The government seems willing to prevent a decline in cotton production at any cost. Another expert from a cotton industry institute in Xinjiang describes the government as "overwhelmed by the financial pressure of the reserves." But, the expert says, "If they don't purchase [the cotton], the market will fluctuate, impoverish farmers and reduce cotton production."
The interests of cotton farmers and textile enterprises--historically aligned--are now at odds. One cotton industry representative said of the high floor price for cotton, “Farmers interests need to be protected, but the textile industry also needs protection." He went on to argue that, in effect, the protection of farmers will be of no use if textile companies are driven out of business by expensive cotton.
A cotton industry association official said, "The cotton industry chain is long and someone is bound to be made worse off and someone is bound to benefit."
The Xinjiang expert warns that the cotton industry is at a critical juncture. If the cotton reserve corporation sells the cotton at international prices it will take a huge loss. If the reserves are sold into the domestic market, it will depress cotton prices and discourage production, exactly what the price floor was intended to prevent.

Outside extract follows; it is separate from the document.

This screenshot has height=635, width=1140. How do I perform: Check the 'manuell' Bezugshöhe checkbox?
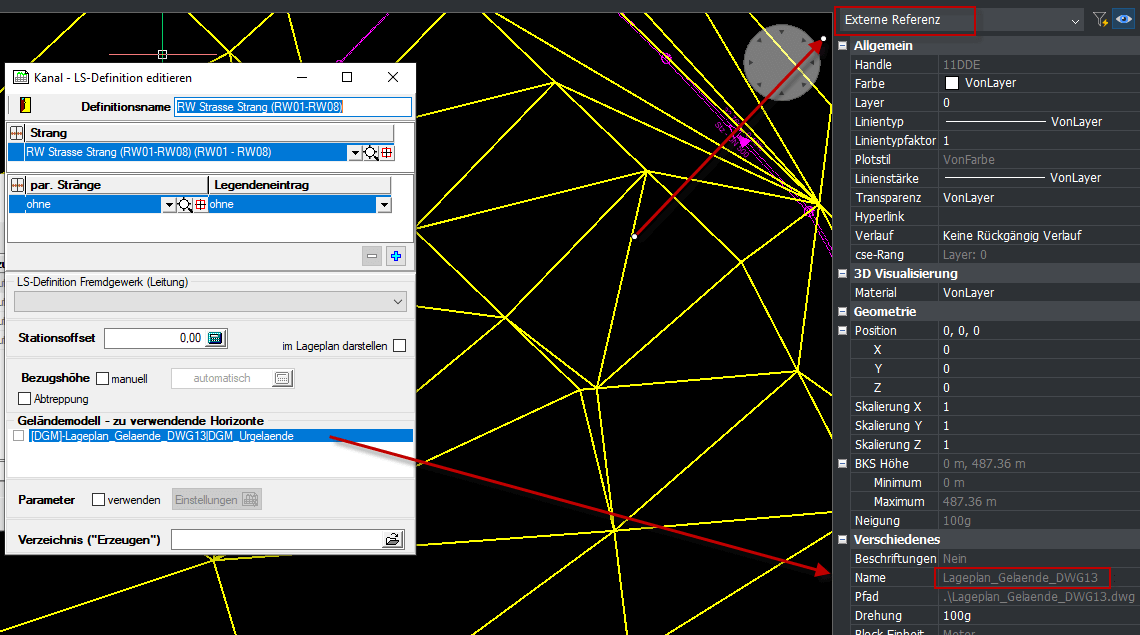[x=102, y=379]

In the Tarim basin of Xinjiang, cotton reportedly is being stored outdoors "like mountains" because there is no space in warehouses. Bottlenecks (and perhaps expense) prevent it from being transported out of the region. More cotton keeps coming into reserves and not much goes out.

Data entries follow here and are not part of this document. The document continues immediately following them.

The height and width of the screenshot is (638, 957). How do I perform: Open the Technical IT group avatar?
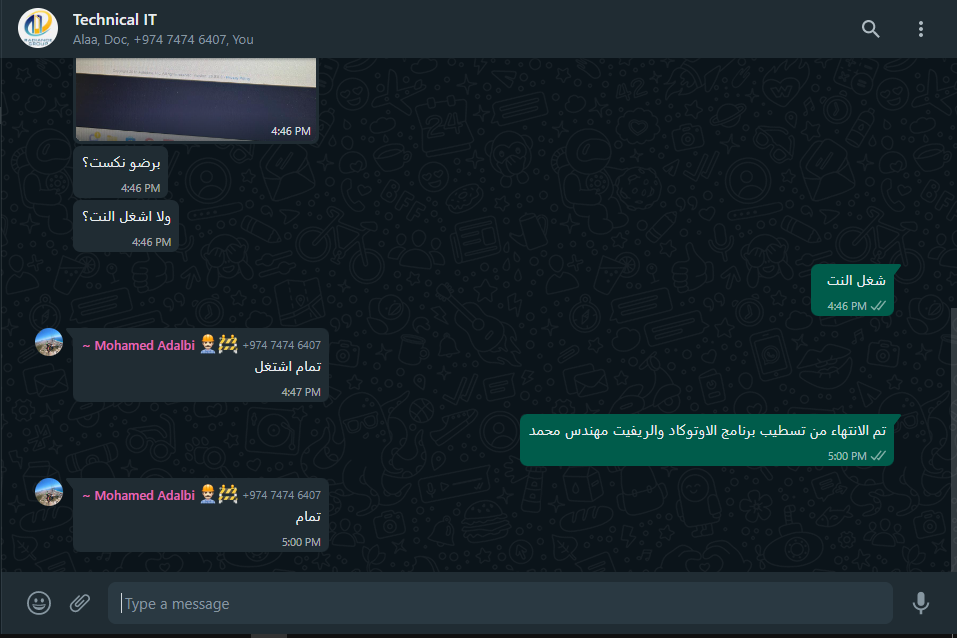[x=38, y=29]
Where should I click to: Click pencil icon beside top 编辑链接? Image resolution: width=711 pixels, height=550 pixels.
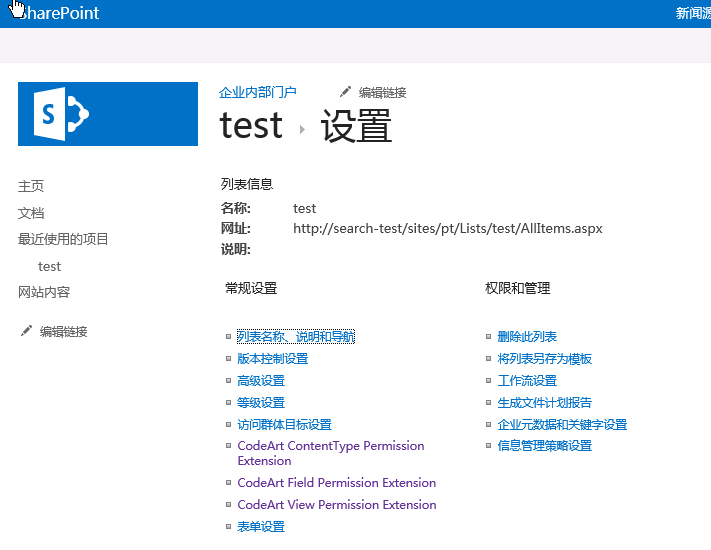coord(346,92)
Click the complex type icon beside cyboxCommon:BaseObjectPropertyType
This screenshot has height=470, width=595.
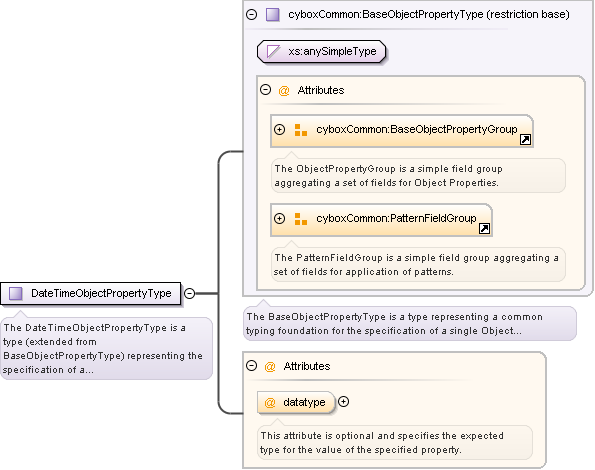(x=272, y=14)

An official at the National Development and Reform Commission (NDRC)--which sets these policies--doesn't seem to have any idea what to do. He was quoted by Liaowang with this pithy analysis: “The cotton temporary reserve faces two choices: the price needs to be a little higher to stabilize cotton production; but considering the competitiveness of the textile industry, not too high.”
Usually the NDRC announces the price floor for the new year around March. In the last two years, they set the cotton price floor at 10 times the support price for wheat. A 9.8 percent increase in the wheat price has been announced which implies an even higher cotton price in 2013 if they follow this practice again. That would make it even harder to dispose of the cotton stockpile and force authorities to buy even more cotton this year.

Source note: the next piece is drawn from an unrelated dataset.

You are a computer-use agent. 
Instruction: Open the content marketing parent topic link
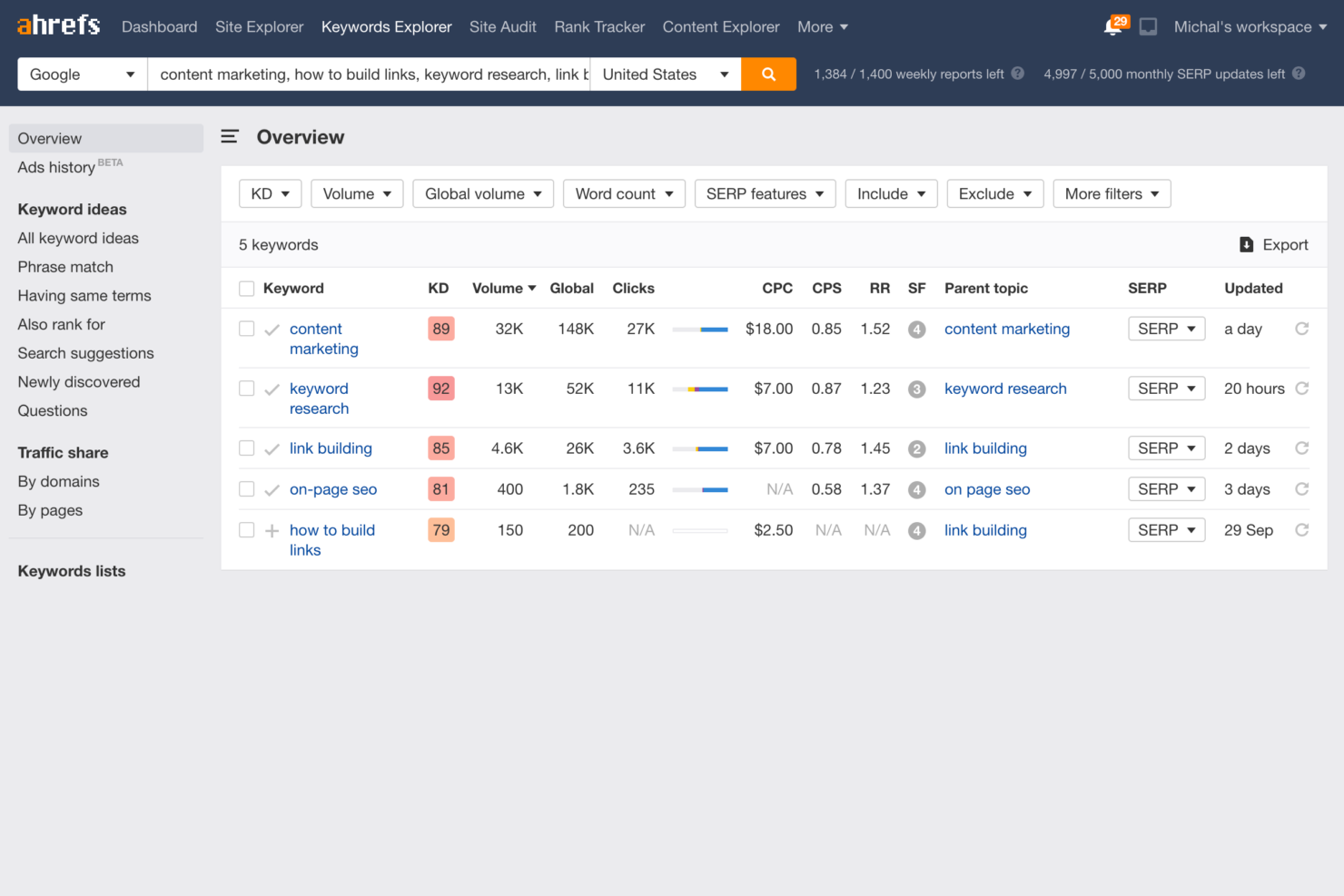coord(1006,330)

The cotton industry association conducted a planting intentions survey for 2013 which showed that one-third of farmers intend to reduce cotton plantings this year, against 12 percent who plan to increase. Eleven percent are undecided, waiting to see how market conditions and policies fall out. The association estimates a 4.5-percent decrease in cotton area based on these numbers.
Officials are giving no signals as to what they might do. They worry that a decrease in price might lead to a sharp decline in cotton output. Although there is no mention in Liaowang, another risk is unrest in Xinjiang. However, Xinjiang farmers seem pretty satisfied--88 percent say they will plant the same area in cotton this year. This is in stark contrast to the Shandong-Hebei-Henan region where 41 percent of farmers say they plant to cut cotton plantings this year. These numbers suggest that China will continue to build its mountain of cotton in the Xinjiang desert, a thousand miles from the nearest clothing factory.
Officials in China apparently thought thought the decline in demand for cotton would be a temporary phenomenon. However, their policy may make it permanent. Elevated cotton prices in China discourage cotton use and reduce the odds that demand will ever bounce back. High cotton prices encourage textile enterprises to import yarn, substitute chemical fiber for cotton, or move overseas. Given China's declining competitiveness in textiles these changes may be permanent and there may never be an opportunity to dispose of the mountain of cotton accumulated over the past two years.
Markets are right more often than government officials.